While it appeared that Danvers’s driver had been shot, probably by a highwayman, they had decided that the other three must have escaped uninjured, or at least well enough to be able to walk. It just wasn’t likely that their robber would have dragged the three off. Highwaymen took money and jewels, not passengers. That meant Suzette, her father and Danvers should have been on foot and headed this way. However, when they hadn’t passed them on the road, they’d assumed the trio had already reached this, the first inn since they’d found the overturned carriage. However, on questioning, the innkeeper had assured them that no one fitting their descriptions had arrived yet. Still, they’d checked with the inn’s stable boy to be sure and had got the same answer.

“We could turn back and scour the road between the carriage and here again,” Robert suggested.

Daniel shook his head. “We could miss them that way. They are obviously on foot. They must be traveling under the cover of the trees to avoid further trouble with bandits. They could arrive here while we are back at the carriage and be gone before we return.”

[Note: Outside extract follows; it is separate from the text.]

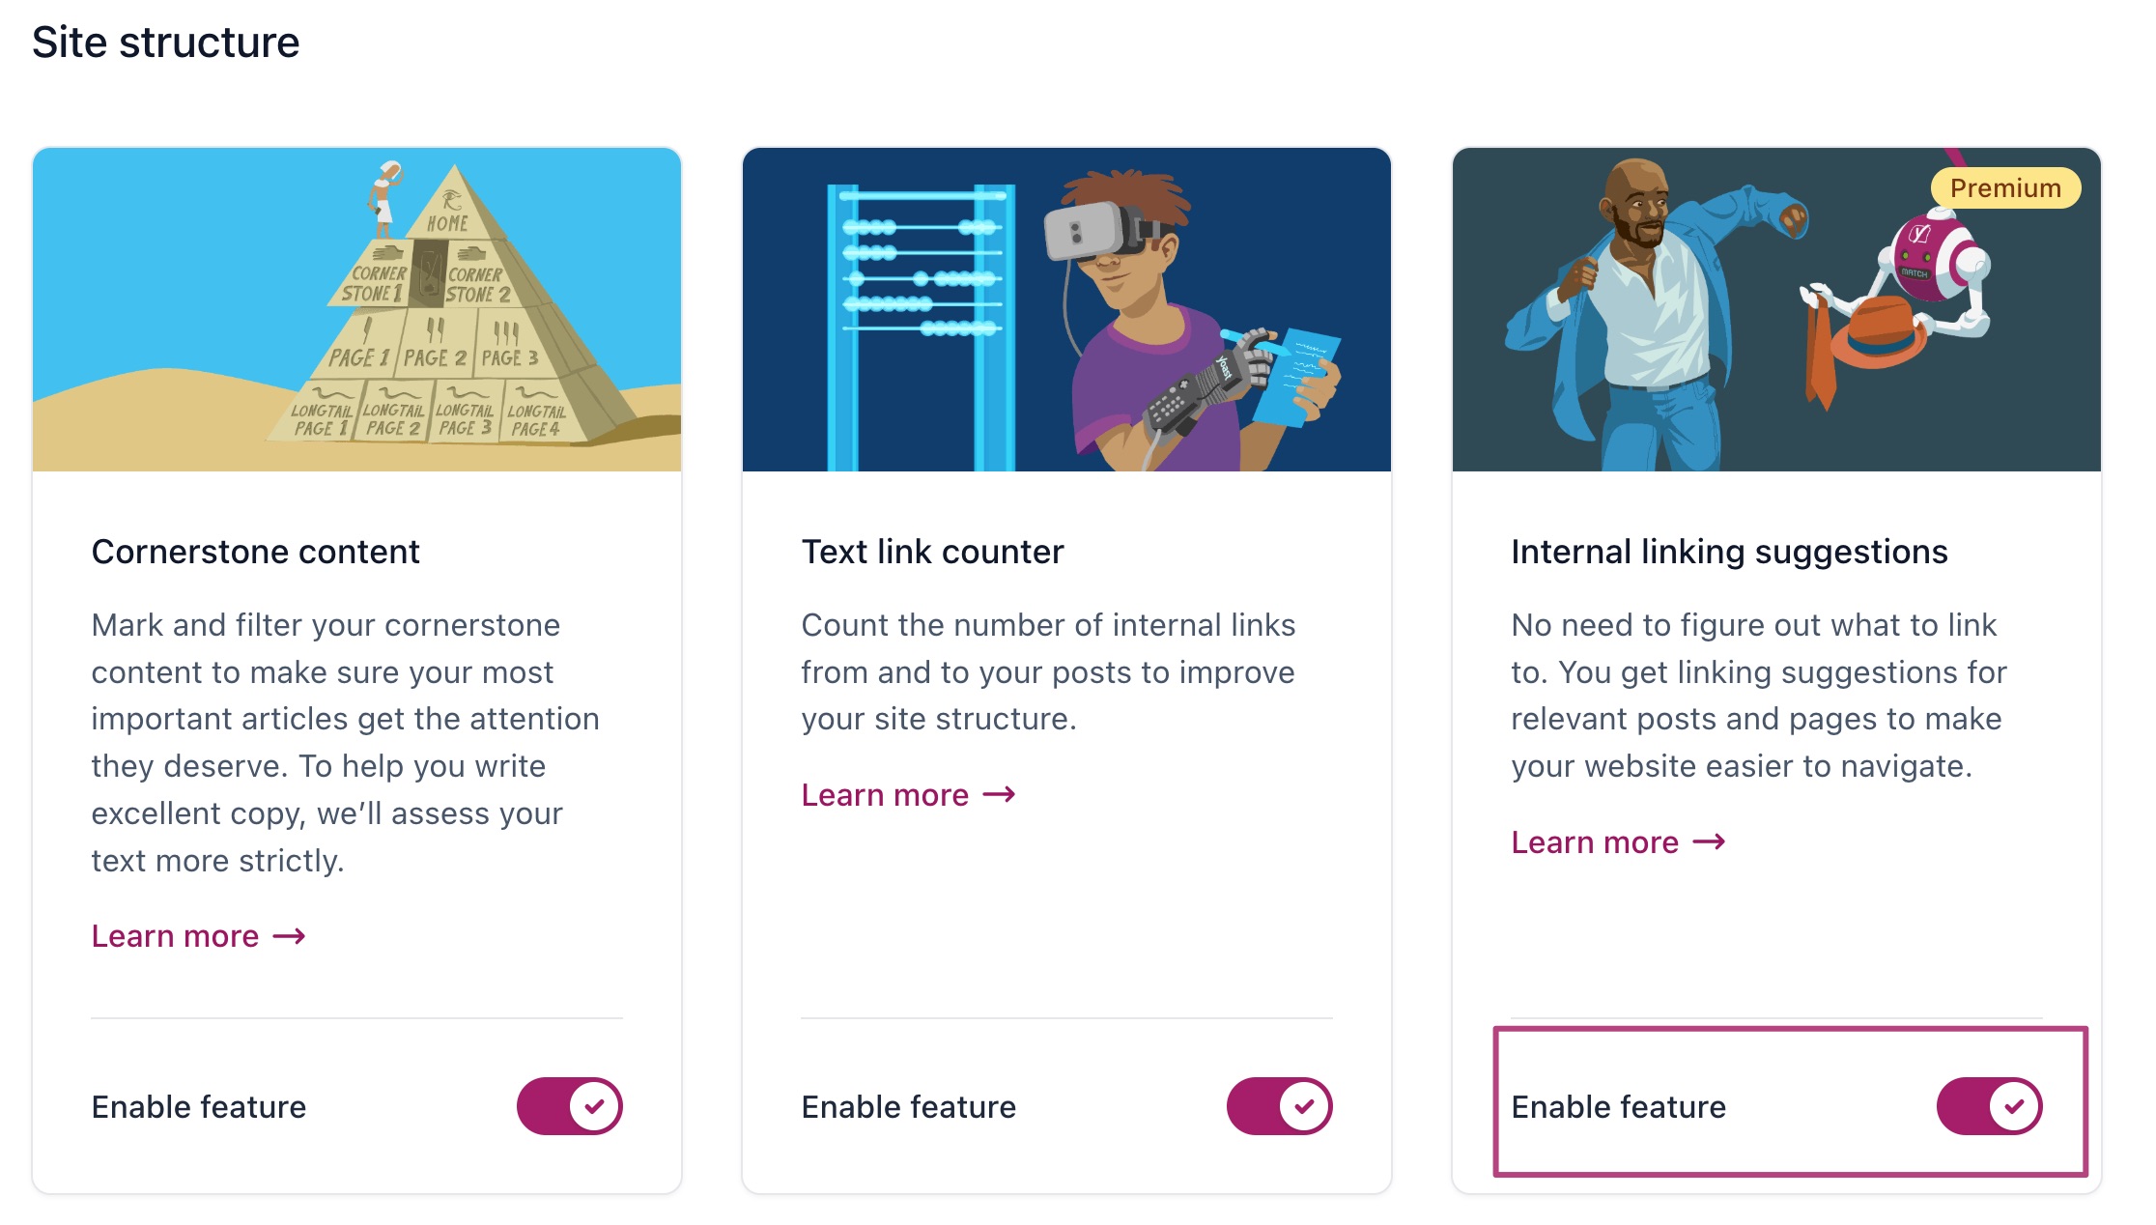
Task: Click the Cornerstone content card title
Action: tap(255, 552)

“I wish we knew how long ago the accident happened,” Richard murmured, glancing toward the lane. “It would tell us how near they might be.”

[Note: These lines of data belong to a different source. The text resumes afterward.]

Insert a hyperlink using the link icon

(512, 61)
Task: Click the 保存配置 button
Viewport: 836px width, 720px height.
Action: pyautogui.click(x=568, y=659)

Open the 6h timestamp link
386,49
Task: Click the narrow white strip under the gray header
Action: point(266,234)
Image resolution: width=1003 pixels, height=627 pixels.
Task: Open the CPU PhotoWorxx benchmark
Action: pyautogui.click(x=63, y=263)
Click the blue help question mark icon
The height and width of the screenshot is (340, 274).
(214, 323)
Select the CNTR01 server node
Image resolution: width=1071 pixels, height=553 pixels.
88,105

Daniel grunted, his glance moving to the lane and then the trees surrounding the inn as he realized that Danvers, Suzette and Lord Madison could arrive at any time, and he wasn’t sure what would happen if Danvers saw their party there. As far as he knew, Suzette and her father had no idea that Danvers might be the one who had sent the letter, or that the man may have shot him. He wasn’t even sure of it, though he suspected that was the case. Suzette and her father’s ignorance on the matter would keep them safe, but if Danvers saw Daniel and the others waiting here, he wouldn’t want to approach. That would raise questions and probably protests, at least from Lord Madison, which might force the man’s hand and make things much more dangerous for Suzette and her father.

“We will wait here,” Daniel decided grimly. “But we have to get the carriages and ourselves out of sight. Then we will lie in wait.”

“Move faster,” Jeremy snapped, poking Suzette in the back with his pistol.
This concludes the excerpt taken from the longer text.